L'expert judiciaire, sans développer, maintient les conclusions du Docteur [S] sur les causes de la récidive de la hernie discale. Il considère néanmoins que la date de consolidation doit être fixée à la reprise à mi-temps thérapeutique, les arrêts de travail postérieurs au 17 juin 2013 devant être imputés exclusivement à l'état antérieur évoluant pour son propre compte, le dernier arrêt de travail antérieur au 17 juin 2013 mentionnant une amélioration de la sciatique.
Si la caisse conteste l'expertise, elle ne dépose aucune pièce médicale susceptible de modifier l'appréciation de l'expert, dont les conclusions sont claires, précises et circonstanciées dès lors qu'elle n'apporte aucun élément de contradiction médicale au diagnostic de hernie exclue, caractéristique de son ancienneté.
Il en résulte que l'accident du travail a dolorisé temporairement une hernie discale mal consolidée, l'intervention chirurgicale du 12 décembre 2013 étant en lien avec cette dégénérescence évoluant pour son propre compte. La date retenue par l'expert, 17 juin 2013, correspondant à la reprise à mi-temps thérapeutique du travail est en lien avec une amélioration de l'état de M. [H] [O], constatée dans le dernier certificat médical antérieur de telle sorte que les soins et arrêts prescrits à compter de cette date doivent être considérés comme n'étant pas en lien avec l'accident du travail mais comme la conséquence de l'évolution naturelle de la pathologie.
Le jugement déféré sera donc confirmé. Il sera enjoint à la Caisse primaire des Bouches-du-Rhône de transmettre à la CARSAT compétente le montant des prestations correspondant aux soins, arrêts de travail et toutes autres prestations prescrits déclarés inopposables à la S.A.S. Carrefour Hypermarchés.
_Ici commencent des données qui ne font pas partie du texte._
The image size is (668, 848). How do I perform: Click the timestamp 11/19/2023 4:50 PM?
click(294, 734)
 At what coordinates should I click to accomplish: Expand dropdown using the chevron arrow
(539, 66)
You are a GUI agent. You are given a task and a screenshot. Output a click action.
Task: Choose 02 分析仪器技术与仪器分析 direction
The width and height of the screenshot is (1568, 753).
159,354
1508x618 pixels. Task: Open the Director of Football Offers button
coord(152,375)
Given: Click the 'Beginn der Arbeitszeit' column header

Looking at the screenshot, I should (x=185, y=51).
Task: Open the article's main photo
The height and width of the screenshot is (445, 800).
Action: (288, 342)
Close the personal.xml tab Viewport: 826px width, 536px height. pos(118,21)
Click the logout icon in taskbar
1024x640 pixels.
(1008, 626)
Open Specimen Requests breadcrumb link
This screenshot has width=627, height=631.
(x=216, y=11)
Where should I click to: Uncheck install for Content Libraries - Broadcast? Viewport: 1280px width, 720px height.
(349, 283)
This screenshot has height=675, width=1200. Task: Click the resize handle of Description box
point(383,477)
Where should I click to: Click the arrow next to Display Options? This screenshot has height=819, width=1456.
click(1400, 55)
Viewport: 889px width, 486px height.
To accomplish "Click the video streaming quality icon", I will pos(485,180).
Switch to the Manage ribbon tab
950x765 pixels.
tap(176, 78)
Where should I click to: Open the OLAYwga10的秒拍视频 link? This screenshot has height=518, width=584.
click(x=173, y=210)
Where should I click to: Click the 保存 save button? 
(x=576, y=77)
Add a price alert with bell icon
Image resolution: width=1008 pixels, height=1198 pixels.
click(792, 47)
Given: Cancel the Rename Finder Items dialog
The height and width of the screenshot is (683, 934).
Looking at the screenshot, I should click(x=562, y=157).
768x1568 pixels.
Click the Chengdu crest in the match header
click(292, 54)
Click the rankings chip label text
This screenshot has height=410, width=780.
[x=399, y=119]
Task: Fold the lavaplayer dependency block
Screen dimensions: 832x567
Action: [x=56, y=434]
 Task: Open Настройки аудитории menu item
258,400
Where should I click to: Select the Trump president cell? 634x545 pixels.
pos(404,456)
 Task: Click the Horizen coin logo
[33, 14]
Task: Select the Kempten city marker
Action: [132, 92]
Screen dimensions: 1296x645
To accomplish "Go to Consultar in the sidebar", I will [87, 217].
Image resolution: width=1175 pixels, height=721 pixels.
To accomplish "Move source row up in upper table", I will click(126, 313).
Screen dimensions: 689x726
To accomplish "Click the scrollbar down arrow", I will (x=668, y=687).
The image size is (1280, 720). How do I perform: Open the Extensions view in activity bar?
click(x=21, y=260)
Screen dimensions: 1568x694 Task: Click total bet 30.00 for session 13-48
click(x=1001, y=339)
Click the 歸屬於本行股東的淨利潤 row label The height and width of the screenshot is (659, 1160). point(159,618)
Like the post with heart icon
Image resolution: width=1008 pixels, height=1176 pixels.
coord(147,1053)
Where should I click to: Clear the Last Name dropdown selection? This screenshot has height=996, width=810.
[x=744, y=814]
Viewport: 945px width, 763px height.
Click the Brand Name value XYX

La Caisse Primaire d'Assurance Maladie des Bouches-du-Rhône qui succombe sera condamnée aux dépens ainsi qu'au paiement de la somme de 1 000 euros en application de l'article 700 du code de procédure civile.
PAR CES MOTIFS
LA COUR,
DÉCLARE recevable l'appel de la Caisse Primaire d'Assurance Maladie des Bouches-du-Rhône ;
CONFIRME le jugement rendu le 5 juillet 2019 par le tribunal de grande instance d'Evry ;
Y ajoutant ;
ENJOINT à la Caisse primaire des Bouches-du-Rhône de transmettre à la CARSAT compétente le montant des prestations correspondant aux soins, arrêts de travail et toutes autres prestations prescrits déclarés inopposables à la S.A.S. Carrefour Hypermarchés ;
CONDAMNE la Caisse Primaire d'Assurance Maladie des Bouches-du-Rhône à payer à la S.A.S. Carrefour Hypermarchés la somme de 1 000 euros en application de l'article 700 du code de procédure civile ;
CONDAMNE la Caisse Primaire d'Assurance Maladie des Bouches-du-Rhône aux dépens.